WrongMethodTypeException after upgrade to 3.1.7 #1111

carterkozak · 2023-08-07T13:48:22Z

I don't have a reproducer for this yet, but I've seen it pop up in a variety of contexts when building a caffeine cache. This has occurred on a few configurations using both build and buildAsync. #905 seems like the most likely culprit.

java.lang.invoke.WrongMethodTypeException: expected ()NodeFactory but found ()NodeFactory
	at java.base/java.lang.invoke.Invokers.newWrongMethodTypeException(Invokers.java:523)
	at java.base/java.lang.invoke.Invokers.checkExactType(Invokers.java:532)
	at com.github.benmanes.caffeine.cache.NodeFactory.newFactory(NodeFactory.java:152)
	at java.base/java.util.concurrent.ConcurrentHashMap.computeIfAbsent(ConcurrentHashMap.java:1708)
	at com.github.benmanes.caffeine.cache.NodeFactory.loadFactory(NodeFactory.java:141)
	at com.github.benmanes.caffeine.cache.NodeFactory.newFactory(NodeFactory.java:89)
	at com.github.benmanes.caffeine.cache.BoundedLocalCache.<init>(BoundedLocalCache.java:269)
	at com.github.benmanes.caffeine.cache.SS.<init>(Unknown Source)
	at com.github.benmanes.caffeine.cache.SSL.<init>(Unknown Source)
	at com.github.benmanes.caffeine.cache.SSLMW.<init>(Unknown Source)
	at com.github.benmanes.caffeine.cache.SSLMWA.<init>(Unknown Source)
	at com.github.benmanes.caffeine.cache.LocalCacheFactory.newBoundedLocalCache(LocalCacheFactory.java:47)
	at com.github.benmanes.caffeine.cache.BoundedLocalCache$BoundedLocalManualCache.<init>(BoundedLocalCache.java:3952)
	at com.github.benmanes.caffeine.cache.BoundedLocalCache$BoundedLocalManualCache.<init>(BoundedLocalCache.java:3948)
	at com.github.benmanes.caffeine.cache.Caffeine.build(Caffeine.java:1048)

The text was updated successfully, but these errors were encountered:

carterkozak · 2023-08-07T13:50:12Z

I don't have as much information as I would like quite yet, posted early in case others have observed this issue.
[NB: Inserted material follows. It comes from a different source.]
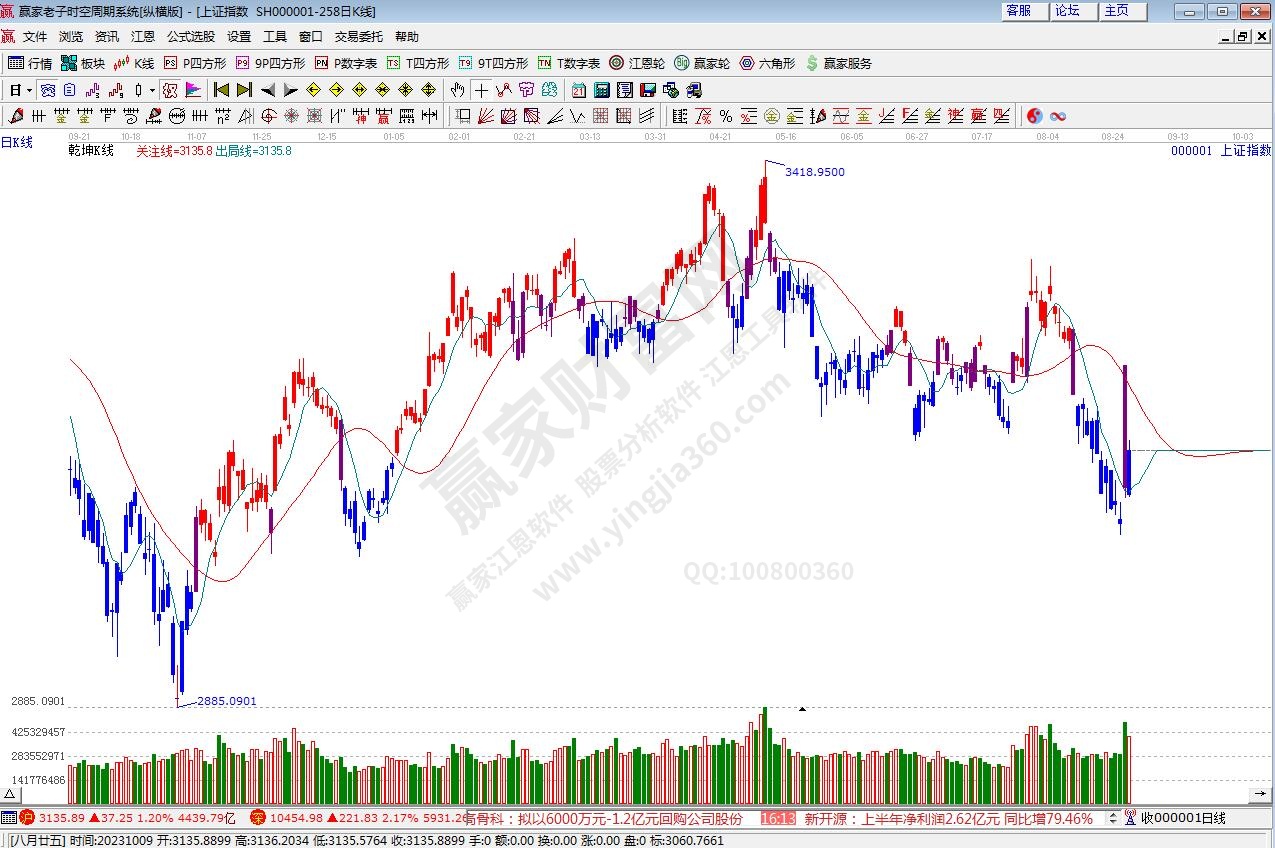The height and width of the screenshot is (848, 1275).
Task: Click the save floppy disk icon
Action: pyautogui.click(x=647, y=90)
When I uncover additional details or manage a minimal reproducer, I will update this issue.

ben-manes · 2023-08-07T16:17:34Z

I think any details you have, like jdk version, would help. We primarily test on jdk11 with a few configurations evaluated on later jdks (e.g. benchmarks) that are hotspot/graal based.
@yuzawa-san @uschindler

carterkozak · 2023-08-07T17:22:45Z

So far I've seen this on jdk-17 using Amazon Corretto 17.0.8.7.1 on linux hosts. I'm not confident that it's necessarily specific to jdk-17, because the vast majority of the services we run use jdk-17. The failure is not consistently reproducible in the environments where it has occurred, so I suspect there may be a cache interaction ordering component (or the cache key doesn't take into account some piece of class-loading/lookup state), as I wasn't able to force the failure by executing the same interactions with caffeine in isolation.
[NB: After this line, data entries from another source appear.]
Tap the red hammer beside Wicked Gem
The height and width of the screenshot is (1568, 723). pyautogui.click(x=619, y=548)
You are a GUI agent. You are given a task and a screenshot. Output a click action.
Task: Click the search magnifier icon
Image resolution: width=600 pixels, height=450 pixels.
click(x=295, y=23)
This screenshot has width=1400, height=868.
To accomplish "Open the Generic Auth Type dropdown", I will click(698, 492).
ben-manes · 2023-08-07T17:35:42Z

do you use multiple classloaders where threads might cross that boundary? For example, iirc Tomcat hosts each application in its own classloader but ForkJoinPool threads cut across these, so app.ClassA != app.ClassA due to different classloaders and there can be contamination by the shared threads. Those can be tricky bugs and we did not try to protect against that, so I could imagine something quirky there.

carterkozak · 2023-08-07T18:07:31Z

That was my first thought as well, but these applications are roughly dropwizard-shaped microservices which use a single standard classloader. The rate of reproduction is very low, I've only seen ~10 occurrences across thousands of jvm launches.
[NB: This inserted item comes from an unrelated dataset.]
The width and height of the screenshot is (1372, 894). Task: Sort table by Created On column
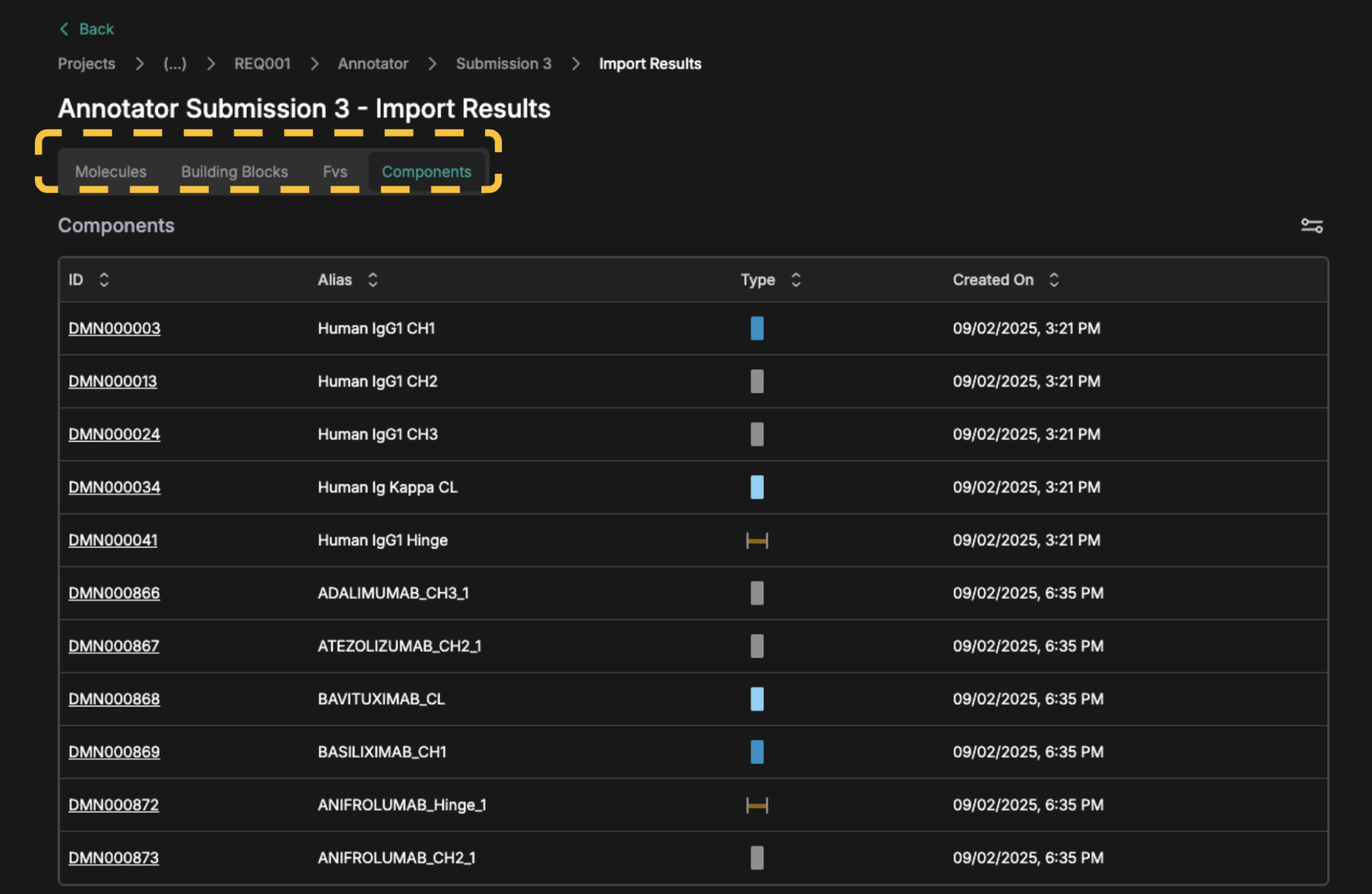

ben-manes · 2023-08-07T18:14:12Z

It's weird too because, if I understand correctly, Lookup.findClass uses the caller's classloader (NodeFactory.getClassLoader()). Since the static map is held by that class, it should always use the same classloader during the invoke and not become contaminated. There have been bugs in prior JDKs with MethodHandles so it may be worth digging into the JDK issue tracker (e.g. a memory leak meant we reverted our usage pre-jdk11).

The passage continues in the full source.